I looked to the ground, embarrassed. I felt terrible, maybe a mental evaluation wasn't such a bad idea, I was old, and I knew it. No longer could I stand for barely a minute, I had begun holding onto walls for support as I walked, I coughed and yacked indescribable things into the bathroom sink, I yelled at the kids playing on my yawn. It had sneaked onto me quietly, the tenderness of age abiding in me and embracing my every iota of being, and I hadn't even batted an eye at it. 

“Ok, doc, I'll go quietly” I coughed. “I won't bother you no more, I'll just stay home, and tend to the garden like usual” I said. “I just, I was more afraid I guess, that it wasn't cancer” I confided slowly. “But it's not, and its just age, let's just chalk it up to age” I said, staring at the ground, at my leather worn oxfords, the tips roughed, and the bottoms worn and unsewn hanging lifelessly. 

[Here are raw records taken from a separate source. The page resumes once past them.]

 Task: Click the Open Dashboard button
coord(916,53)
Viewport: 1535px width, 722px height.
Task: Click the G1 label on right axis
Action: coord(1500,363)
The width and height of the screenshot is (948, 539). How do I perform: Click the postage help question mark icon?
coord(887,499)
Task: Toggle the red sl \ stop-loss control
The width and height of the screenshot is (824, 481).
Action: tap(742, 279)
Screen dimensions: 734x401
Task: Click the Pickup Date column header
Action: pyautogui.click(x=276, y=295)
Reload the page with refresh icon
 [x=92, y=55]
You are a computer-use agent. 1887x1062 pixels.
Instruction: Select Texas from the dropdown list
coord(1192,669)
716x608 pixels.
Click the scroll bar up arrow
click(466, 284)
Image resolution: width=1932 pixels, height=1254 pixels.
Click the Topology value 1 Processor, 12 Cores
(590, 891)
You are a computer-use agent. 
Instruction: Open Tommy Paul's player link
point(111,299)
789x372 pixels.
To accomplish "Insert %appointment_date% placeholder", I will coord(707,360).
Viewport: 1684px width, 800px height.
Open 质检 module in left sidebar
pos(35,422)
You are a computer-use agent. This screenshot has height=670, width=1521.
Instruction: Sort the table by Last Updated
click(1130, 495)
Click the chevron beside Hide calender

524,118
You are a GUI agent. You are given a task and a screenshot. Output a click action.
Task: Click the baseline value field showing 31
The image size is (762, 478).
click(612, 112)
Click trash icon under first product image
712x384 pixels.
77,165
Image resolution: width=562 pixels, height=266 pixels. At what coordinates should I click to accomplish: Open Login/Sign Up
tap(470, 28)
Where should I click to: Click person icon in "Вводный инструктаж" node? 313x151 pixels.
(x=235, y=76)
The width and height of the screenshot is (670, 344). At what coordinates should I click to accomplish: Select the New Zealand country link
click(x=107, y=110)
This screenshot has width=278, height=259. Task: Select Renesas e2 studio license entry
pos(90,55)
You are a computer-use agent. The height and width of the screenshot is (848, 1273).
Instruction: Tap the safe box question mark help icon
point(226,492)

The good doctor smiled approvingly.

“I don't mind you coming in John, I really don't, but you shouldn't worry so much, take it easy, you're a veteran and you deserve it.” He said heartfully.

I took the good doctors words to heart, and slowly lifted myself out of the chair, rejecting his hand of help. I thanked him and turned. I creaked open the thick wooden door, the nurse smiling from her desk as I left the hallway, then the building. Traffic buzzed in my ear like angry insects, a man talked on his cell phone, discussing business as usual, a plump kid and his mother, held balloons and ate hot dogs, devouring as if he had never eaten. This was what I protected. And I was shamed by it. I shuffled slowly to my old car, the windows cracked, letting the soft air in, I unhinged the door and entered the vehicle, collapsing hard like a torn sand bag onto the shredded leather seat, I felt as though I could feel the sands of my internal hourglass spilling out my sides. I started the car, and slapped the dash. I pulled slowly out of the handicap parking space, and veered around the corner. I drove, signing Johnny Cash, snapping my finger, tapping my foot, sometimes rubbing the spot on my head. I stopped at the usual intersection, somewhat cheerful, thinking of the house I would go home to, the red brick house, the white picket fence, I had slaved over on a warm summer day. My old dog, Nixon, and the beautiful garden that I lived for, the true American beauty I had gladly protected. I stepped slowly on the gas, cars honked as usual, the old buzz. I thought of the carrots that were beginning to sprout, and how Martha used to help me pick them, I began to turn my head to the side smiling, ready to look at the usual faces, of the stopped people in their cars, waiting for their turn, the one time I ever saw the young stop, and as usual, I would imagine they were thanking me, rewording their moving lips as they talked on phones to my liking, the buzz even louder now, angry insects protecting a bludgeoned hive, my head at last made the usual turn, I looked expectantly, all most excited, but all I saw were the headlights inside my breaking window.